What is being asked.
Repeat each record below exactly as given.

===== Extracted data =====

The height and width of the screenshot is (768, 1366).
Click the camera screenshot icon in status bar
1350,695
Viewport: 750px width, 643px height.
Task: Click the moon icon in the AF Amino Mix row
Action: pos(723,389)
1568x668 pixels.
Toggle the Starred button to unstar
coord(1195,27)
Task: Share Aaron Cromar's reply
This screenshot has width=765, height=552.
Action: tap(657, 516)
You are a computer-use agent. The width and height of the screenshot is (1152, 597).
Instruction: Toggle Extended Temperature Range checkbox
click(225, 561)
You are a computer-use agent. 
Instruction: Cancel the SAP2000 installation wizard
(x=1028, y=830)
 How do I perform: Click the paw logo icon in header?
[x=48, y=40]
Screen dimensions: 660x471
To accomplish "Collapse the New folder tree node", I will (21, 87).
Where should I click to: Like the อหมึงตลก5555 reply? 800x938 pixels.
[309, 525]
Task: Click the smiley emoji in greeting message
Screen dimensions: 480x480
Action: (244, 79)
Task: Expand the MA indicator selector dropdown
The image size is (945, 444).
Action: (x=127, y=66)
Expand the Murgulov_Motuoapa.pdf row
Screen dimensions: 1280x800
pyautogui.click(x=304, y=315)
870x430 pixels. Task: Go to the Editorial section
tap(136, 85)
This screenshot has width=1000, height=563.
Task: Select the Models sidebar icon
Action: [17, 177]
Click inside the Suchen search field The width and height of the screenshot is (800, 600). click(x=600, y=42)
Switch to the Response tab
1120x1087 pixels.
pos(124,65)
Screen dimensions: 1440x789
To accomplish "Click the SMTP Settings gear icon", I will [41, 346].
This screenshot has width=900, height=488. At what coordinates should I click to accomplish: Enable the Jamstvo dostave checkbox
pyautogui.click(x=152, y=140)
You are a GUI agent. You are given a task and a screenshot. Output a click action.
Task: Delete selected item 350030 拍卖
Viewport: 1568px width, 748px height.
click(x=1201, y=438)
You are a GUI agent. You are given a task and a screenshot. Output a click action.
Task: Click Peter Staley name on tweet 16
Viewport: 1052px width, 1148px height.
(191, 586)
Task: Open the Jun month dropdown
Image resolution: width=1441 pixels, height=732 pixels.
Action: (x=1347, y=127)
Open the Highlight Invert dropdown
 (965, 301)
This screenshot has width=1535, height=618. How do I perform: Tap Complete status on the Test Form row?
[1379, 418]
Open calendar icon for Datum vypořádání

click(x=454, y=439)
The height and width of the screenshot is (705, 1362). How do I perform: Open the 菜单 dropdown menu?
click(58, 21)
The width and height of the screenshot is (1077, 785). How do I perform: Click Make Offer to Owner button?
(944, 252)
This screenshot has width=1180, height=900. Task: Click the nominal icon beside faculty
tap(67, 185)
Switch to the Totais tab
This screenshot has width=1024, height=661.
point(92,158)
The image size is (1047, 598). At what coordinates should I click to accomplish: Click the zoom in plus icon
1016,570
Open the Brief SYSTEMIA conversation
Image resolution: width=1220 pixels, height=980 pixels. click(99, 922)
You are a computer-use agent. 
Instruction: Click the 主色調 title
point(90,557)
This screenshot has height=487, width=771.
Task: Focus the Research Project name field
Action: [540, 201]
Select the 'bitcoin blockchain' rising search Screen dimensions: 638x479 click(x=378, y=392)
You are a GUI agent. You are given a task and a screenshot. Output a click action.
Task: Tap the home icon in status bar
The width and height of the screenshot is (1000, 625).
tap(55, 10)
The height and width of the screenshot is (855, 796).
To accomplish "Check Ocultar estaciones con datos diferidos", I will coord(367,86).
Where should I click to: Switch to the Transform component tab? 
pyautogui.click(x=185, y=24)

=====

Your response.
The height and width of the screenshot is (768, 1366).
Click the camera screenshot icon in status bar
1350,695
Viewport: 750px width, 643px height.
Task: Click the moon icon in the AF Amino Mix row
Action: pos(723,389)
1568x668 pixels.
Toggle the Starred button to unstar
coord(1195,27)
Task: Share Aaron Cromar's reply
This screenshot has width=765, height=552.
Action: tap(657, 516)
You are a computer-use agent. The width and height of the screenshot is (1152, 597).
Instruction: Toggle Extended Temperature Range checkbox
click(225, 561)
You are a computer-use agent. 
Instruction: Cancel the SAP2000 installation wizard
(x=1028, y=830)
 How do I perform: Click the paw logo icon in header?
[x=48, y=40]
Screen dimensions: 660x471
To accomplish "Collapse the New folder tree node", I will (21, 87).
Where should I click to: Like the อหมึงตลก5555 reply? 800x938 pixels.
[309, 525]
Task: Click the smiley emoji in greeting message
Screen dimensions: 480x480
Action: (244, 79)
Task: Expand the MA indicator selector dropdown
The image size is (945, 444).
Action: (x=127, y=66)
Expand the Murgulov_Motuoapa.pdf row
Screen dimensions: 1280x800
pyautogui.click(x=304, y=315)
870x430 pixels. Task: Go to the Editorial section
tap(136, 85)
This screenshot has width=1000, height=563.
Task: Select the Models sidebar icon
Action: [17, 177]
Click inside the Suchen search field The width and height of the screenshot is (800, 600). click(x=600, y=42)
Switch to the Response tab
1120x1087 pixels.
pos(124,65)
Screen dimensions: 1440x789
To accomplish "Click the SMTP Settings gear icon", I will [41, 346].
This screenshot has width=900, height=488. At what coordinates should I click to accomplish: Enable the Jamstvo dostave checkbox
pyautogui.click(x=152, y=140)
You are a GUI agent. You are given a task and a screenshot. Output a click action.
Task: Delete selected item 350030 拍卖
Viewport: 1568px width, 748px height.
click(x=1201, y=438)
You are a GUI agent. You are given a task and a screenshot. Output a click action.
Task: Click Peter Staley name on tweet 16
Viewport: 1052px width, 1148px height.
(191, 586)
Task: Open the Jun month dropdown
Image resolution: width=1441 pixels, height=732 pixels.
Action: (x=1347, y=127)
Open the Highlight Invert dropdown
 (965, 301)
This screenshot has width=1535, height=618. How do I perform: Tap Complete status on the Test Form row?
[1379, 418]
Open calendar icon for Datum vypořádání

click(x=454, y=439)
The height and width of the screenshot is (705, 1362). How do I perform: Open the 菜单 dropdown menu?
click(58, 21)
The width and height of the screenshot is (1077, 785). How do I perform: Click Make Offer to Owner button?
(944, 252)
This screenshot has width=1180, height=900. Task: Click the nominal icon beside faculty
tap(67, 185)
Switch to the Totais tab
This screenshot has width=1024, height=661.
point(92,158)
The image size is (1047, 598). At what coordinates should I click to accomplish: Click the zoom in plus icon
1016,570
Open the Brief SYSTEMIA conversation
Image resolution: width=1220 pixels, height=980 pixels. click(99, 922)
You are a computer-use agent. 
Instruction: Click the 主色調 title
point(90,557)
This screenshot has height=487, width=771.
Task: Focus the Research Project name field
Action: [540, 201]
Select the 'bitcoin blockchain' rising search Screen dimensions: 638x479 click(x=378, y=392)
You are a GUI agent. You are given a task and a screenshot. Output a click action.
Task: Tap the home icon in status bar
The width and height of the screenshot is (1000, 625).
tap(55, 10)
The height and width of the screenshot is (855, 796).
To accomplish "Check Ocultar estaciones con datos diferidos", I will coord(367,86).
Where should I click to: Switch to the Transform component tab? 
pyautogui.click(x=185, y=24)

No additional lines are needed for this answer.